Common methods, prerequisite steps, and other information required for programmers who are developing virtual member manager applications are described here.
Before you integrate virtual member manager functions into your application, you must import virtual member manager packages and other related packages. The following example shows the packages that you must import and how to define the class.
import java.util.Hashtable;
import java.util.List;
import com.ibm.websphere.wim.SchemaConstants;
import com.ibm.websphere.wim.Service;
import com.ibm.websphere.wim.client.LocalServiceProvider;
import com.ibm.websphere.wim.ras.WIMTraceHelper;
import java.security.PrivilegedActionException;
import java.security.PrivilegedExceptionAction;
import javax.security.auth.Subject;
import javax.security.auth.login.LoginContext;
import com.ibm.websphere.security.auth.WSSubject;
import com.ibm.websphere.security.auth.callback.WSCallbackHandlerImpl;
import commonj.sdo.DataObject;
You can get the virtual member manager service either from the remote EJB or from the local JVM if your application is running inside WebSphere Application Server.

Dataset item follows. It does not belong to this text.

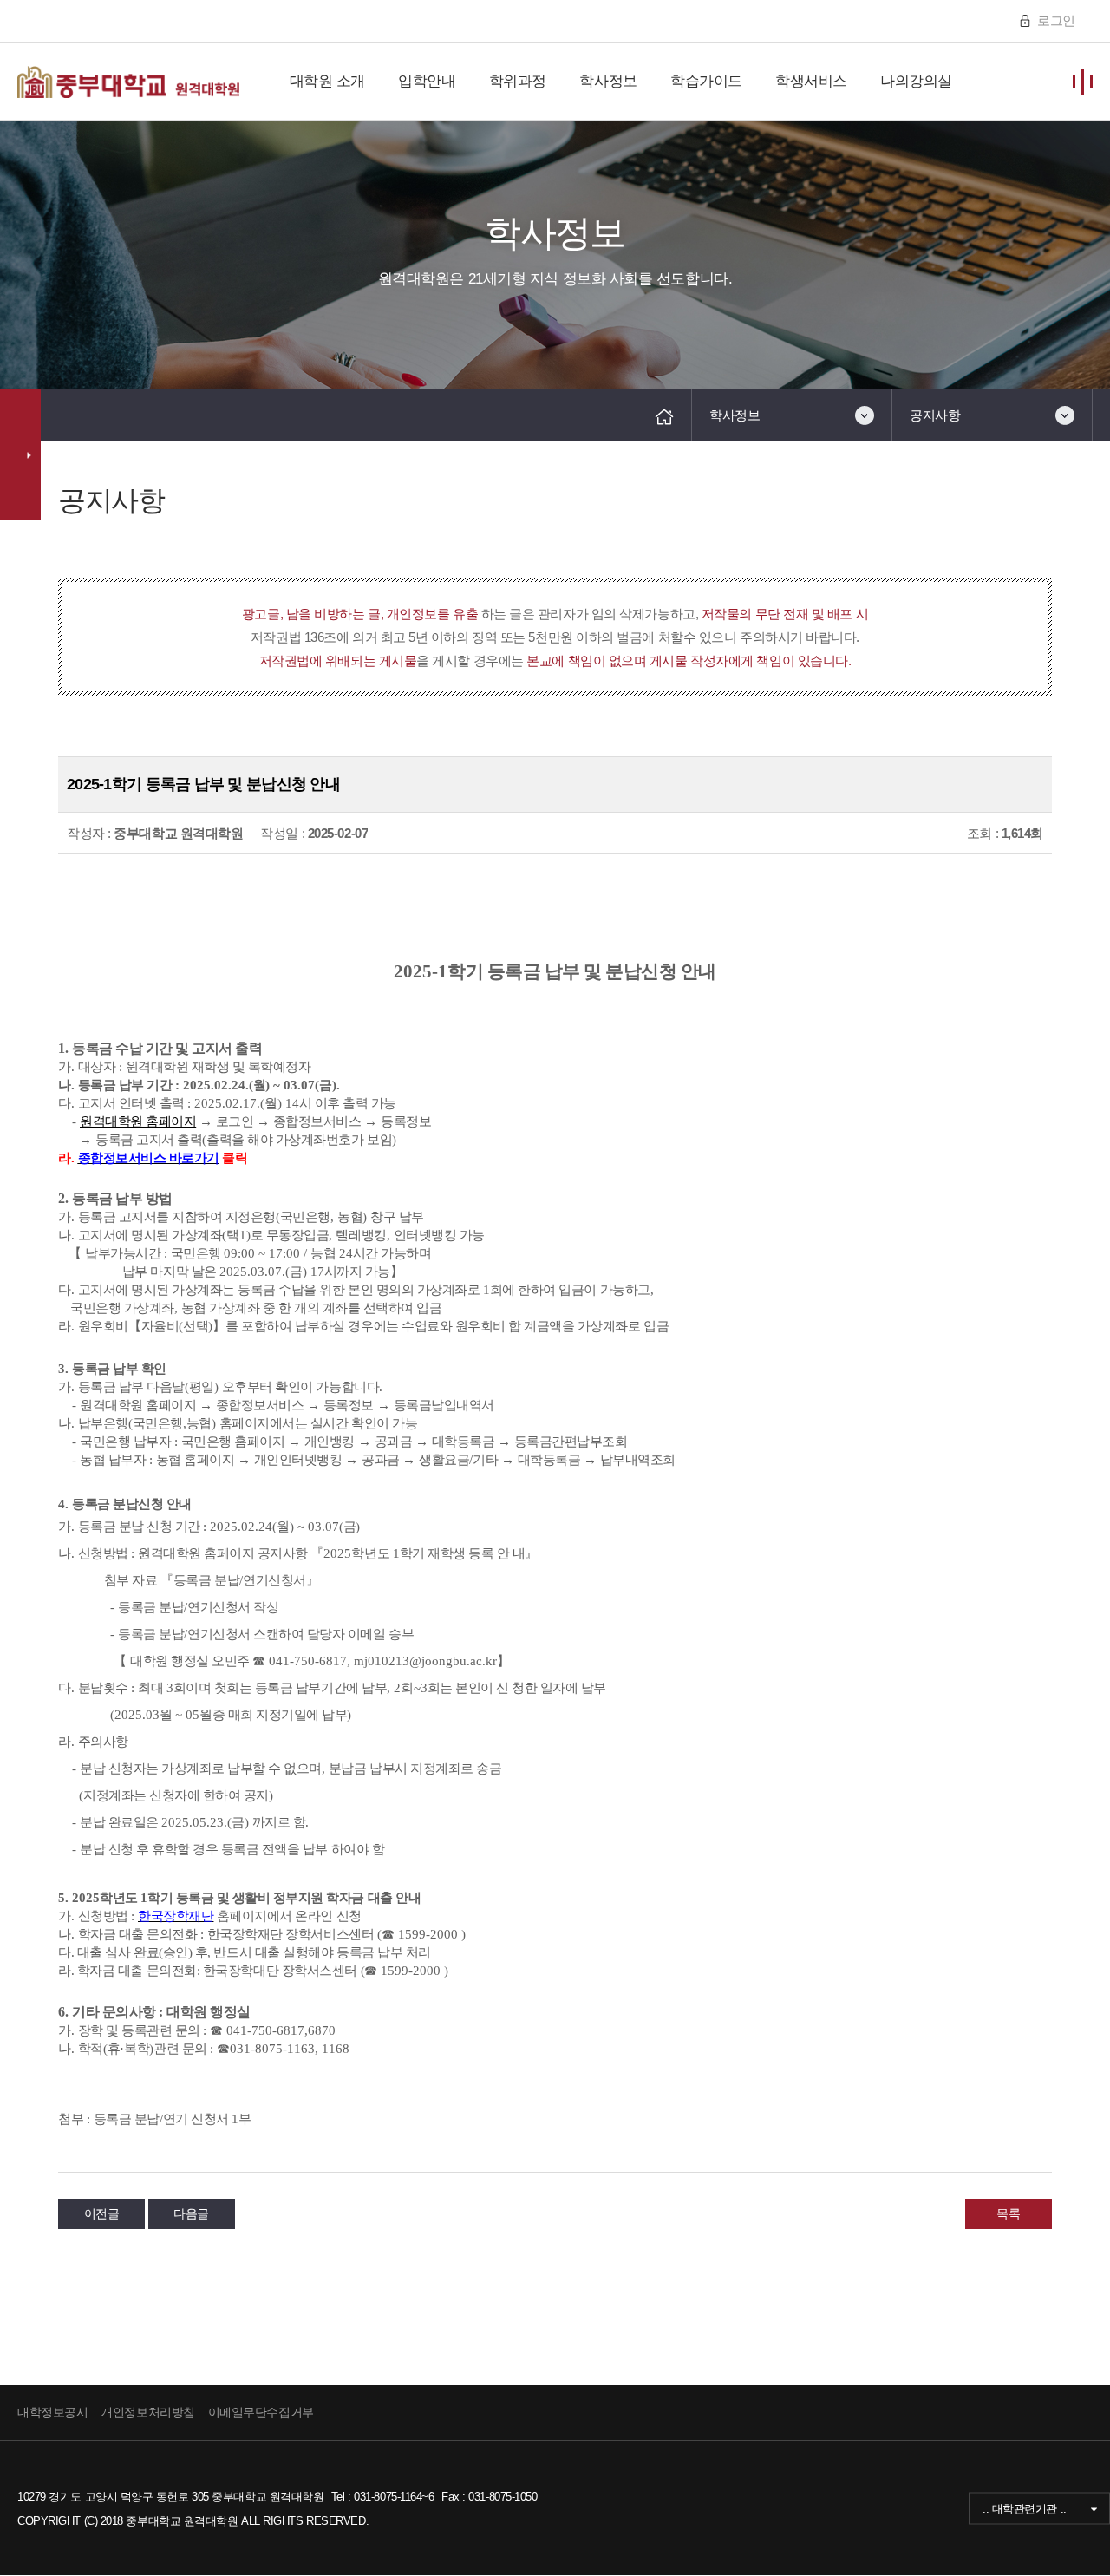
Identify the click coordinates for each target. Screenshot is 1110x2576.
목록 (1008, 2213)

The following sample base application contains locateService() methods that show how to obtain the virtual member manager service, as well as other common methods that are used in the code samples for various virtual member manager operations. Replace the variables shown in italics in the following code with the actual values that you require.
/**
* This is a base application which defines common methods that are
* used by other code samples.
**/
public class BaseApp implements SchemaConstants
{
/**
* Common variable declaration: update based on the environment
**/
static final String HOST = "localhost"; // host name of the WebSphere Application Server
static final String BOOTSTRAP_PORT = "2809"; // Bootstrap/RMI port number
// Virtual member manager service that is used to make API calls
static Service service = null;
/**
* Locates virtual member manager service using a remote EJB
* @param ejbJndiName JNDI name of the EJB.
* Default EJB name is "ejb/com/ibm/websphere/wim/ejb/WIMServiceHome"
**/
public static Service locateService(String ejbJndiName)
{
try {
// Remote access virtual member manager Service EJB
Hashtable environment = new Hashtable();
String providerURL = "corbaloc:iiop:" + HOST + ":" + BOOTSTRAP_PORT;
environment.put(LocalServiceProvider.PROVIDER_URL, providerURL);
if (ejbJndiName == null) {
ejbJndiName = "ejb/com/ibm/websphere/wim/ejb/WIMServiceHome";
}
environment.put(LocalServiceProvider.EJB_JNDI_NAME, ejbJndiName);
service = new LocalServiceProvider(environment);
}
catch (Exception e) {
e.printStackTrace();
}
return service;
}
/**
* Locates virtual member manager service in local JVM
**/
public static Service locateService()
{
try {
// Local access virtual member manager Service
return new LocalServiceProvider(null);
}
catch (Exception e)
{
e.printStackTrace();
}
return null;
}
/**
* Runs action as specified user
* @param user user name
* @param password password of the user
* @param action Action to invoke after successful login of the user
* @return Object returned by the action
**/
public static Object runAsUser(String user, String password, PrivilegedExceptionAction action) throws Exception
{
LoginContext loginContext;
Subject subject;
// Login using the userid and password that was passed, which has the required role
loginContext = new LoginContext("WSLogin", new WSCallbackHandlerImpl(user, "", password));
loginContext.login();
subject = loginContext.getSubject();
try {
return WSSubject.doAs(subject, action);
}
catch (PrivilegedActionException excp) {
throw (Exception) excp.getCause();
}
}
public static String printDO(DataObject obj)
{
return WIMTraceHelper.printDataObject(obj);
}
/**
* Loop through the entities in the DataObject and print its uniqueName
* @param root input DataObject
*/
@SuppressWarnings("unchecked")
public static void printIdentifiers(DataObject root) throws Exception
{
// Get all entities in the DataObject
List entities = root.getList(SchemaConstants.DO_ENTITIES);
for (int i = 0; i < entities.size(); i++) {
DataObject ent = (DataObject) entities.get(i);
// Get the entity Identifier
DataObject id = ent.getDataObject(SchemaConstants.DO_IDENTIFIER);
if (id != null) {
String uniqueName = id.getString(SchemaConstants.PROP_UNIQUE_NAME);
System.out.println("UniqueName is -> " +uniqueName);
}
else {
System.out.println("Missing Identifier");
}
}
}
}
org.eclipse.emf.ecore.EPackage.Registry.INSTANCE=com.ibm.ws.wim.util.VMMEMFGlobalDelegatorRegistry
If
you do not set this system property, the default EMF implementation
is in effect, which does not support multiple security domain environment,
and might corrupt the EMF schema and schema violation error might
occur.The code samples for various virtual member manager operations use the methods defined in the BaseApp class. See the code samples for instructions about how to make API calls.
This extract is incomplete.